The Hancock-Henderson Quill, Inc.
Greetings to ever one in Western Illinois and all readers of the Quill.
A neighbor of Bill Jones, over in the South East part of our country, and his longtime live in girl friend, finally decided to tie the knot. They had a gloriously big church wedd'n with all the trimmins, attended by both of their children, conceived dure'n their relationship. One even'n after the honeymoon in Hawaii, he was reload'n some shells fer an up come'n hunt. His new wife was stand'n there by the bench.
After a long period of silence she finally speaks up. Honey, I've been think'n now that we are married I think it's time you quit hunt'n and fish'n. Maybe you should sell your guns and boat and give up that recreation fer a sport.
Her husband gets this horrified look on his face. She sez " Darl'n whats wrong?" He sez " There fer a minute you was sound's like my ex wife".
"Ex- wife" she screamed, " I didn't know you was married before!"
To which he honestly replies "I wasn't"!
Amaze'n Gun Facts
Bill Jones sez philosophically " Don't try to an get in the way of a Western Illinois hunter "n/ fisherman". Speak'n along them lines, "Buster Jigs" gave us fellers some amaze'n facts about U.S. hunters and Guns. It shore enough puts some interest'n slant on things.
America's Hunters, Pretty Amazing!
The world's largest army.. America's Hunters! I had never thought about this. A blogger added up the deer license sales in just a handful of states and arrived at a striking conclusion: There were over 600,000 hunters this season in the state of Wisconsin. Allow me to restate that number. Over the last several months, Wisconsin's hunters became the eighth largest army in the world. More men under arms than in Iran. More than France and Germany combined. These men deployed to the woods of a single American state, Wisconsin, to hunt with firearms, and no one was killed.
That number pales in comparison to the 750,000 who hunted the woods of Pennsylvania and Michigan's 700,000 hunters, all of whom have now returned home safely. Toss in a quarter million hunters in West Virginia and it literally establishes the fact that the hunters of those four states alone would comprise the largest army in the world. And then add the total of hunters in the other 46 states.
It's millions more. The point? America can forever be safe from any foreign invasion with that kind of home-grown fire power. Hunting... it's not just a way to fill the freezer.. it's a matter of national security. That's why all enemies, foreign and domestic, want to see us disarmed. Food for though, when next we consider gun control.
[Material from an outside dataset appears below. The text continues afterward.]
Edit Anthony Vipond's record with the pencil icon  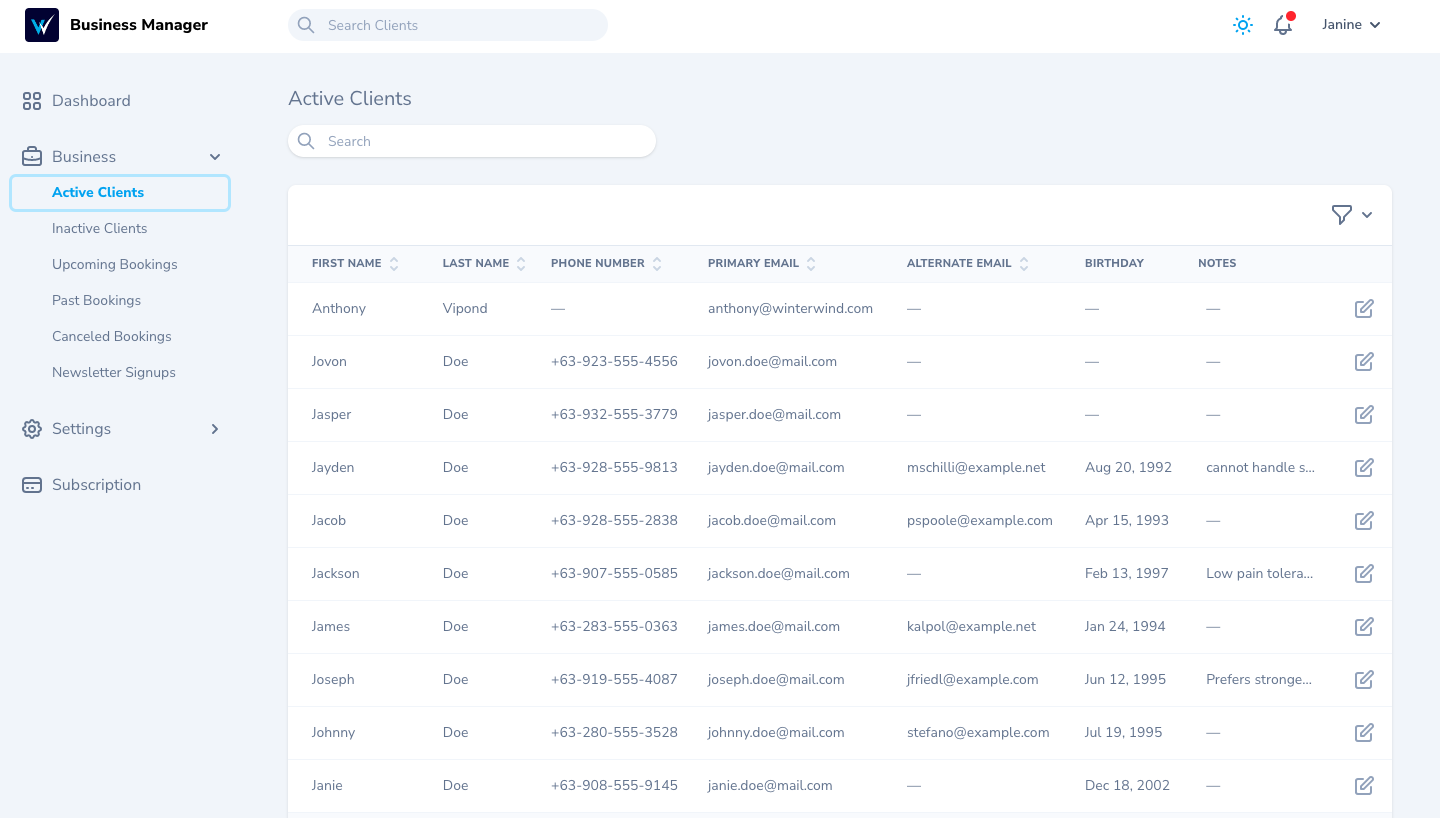(x=1364, y=308)
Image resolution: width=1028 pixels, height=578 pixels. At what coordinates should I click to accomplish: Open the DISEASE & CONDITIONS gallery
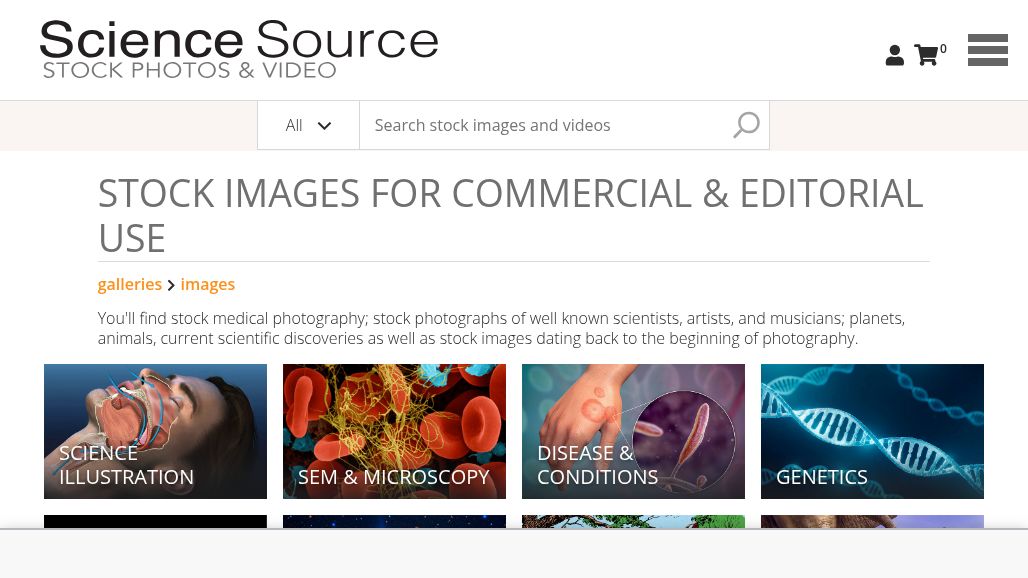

Overall it's true, so if we disregard some assumptions that hunters don't possess the same skills as soldiers, the question would still remain... what army of 2 million would want to face 30, 40, or 50 million armed citizens. For the sake of our freedom, don't ever allow gun control or allow the government to confiscation our guns, sez Buster.
Just me an' Leroy
On the lighter side, Sandy Bob shared with us boys about Just me an' Le Roy
Sandy stopped at a gas station and after filling his tank, he paid the bill and bought a soft drink. He stood by his car to drink his cola and watched a couple of men working along the roadside. One man would dig a hole two or three feet deep and then move on. The other man came along behind him and filled in the hole. While one was digging a new hole the other was 25 feet behind filling in the hole. The men worked right past Sandy with the soft drink and went right on down the road. "I can't stand this" sez Sandy. He tossed the can into a trash container and headed down the road toward the men.
"Hold it! Hold it! he sez to the men. " Can you tell me what's going on here with all this digging and refilling?" " Well we works for the government and we're just doing our job. one of the men sez. " But one of you is digging a whole and the other is filling it up. You're not accomplishing anything. Aren't you wasting the taxplayers money?" "You don't understand mister," one of the men sez, leaning on his shovel and wiping his brow. " Normally there's three of us; Me, Elmer, and LeRoy. I dig the hole, Elmer sticks in the tree, and Leroy here puts the dirt back. " You see with the governent sequestering, they are not buying any more trees, and Elmer's job's been cut.... so now it's just me an' LeRoy. When them boy's gets together on a blister'n hot high humidity day ya never knows what enterest'n facts ya might learn.
Buster Jigs shared with us boys some information on his cousin, first removed, Sally Mullihan. She is from Coral Springs, Florida and decided to take one of the jobs most American's are not will'n to do.
Sally applied for a job in a Florida lemon grove and seemed to be far to qualified for the job.
She had a liberal arts degree from the University of Michigan and had worked as a social worker and a school teacher.
The foreman frowned and said, "I have to ask you, have had any actual experience in picking lemons?"
"Well, as a matter of fact, I have." she said.
"I've been divorced three times, owned 2 Chryslers and I voted for Obama."
She got the job immediately!!!
Thar ya has it then, that's all fer this column. There ain't no more. I'm a hope'n betwixt the facts, spliced with humor, youn's week can be a little brighter.
Have a good week and where ever ya is, whatever ya be a do'n BE A GOOD ONE!
Hope'n to see youn's in church this weekend.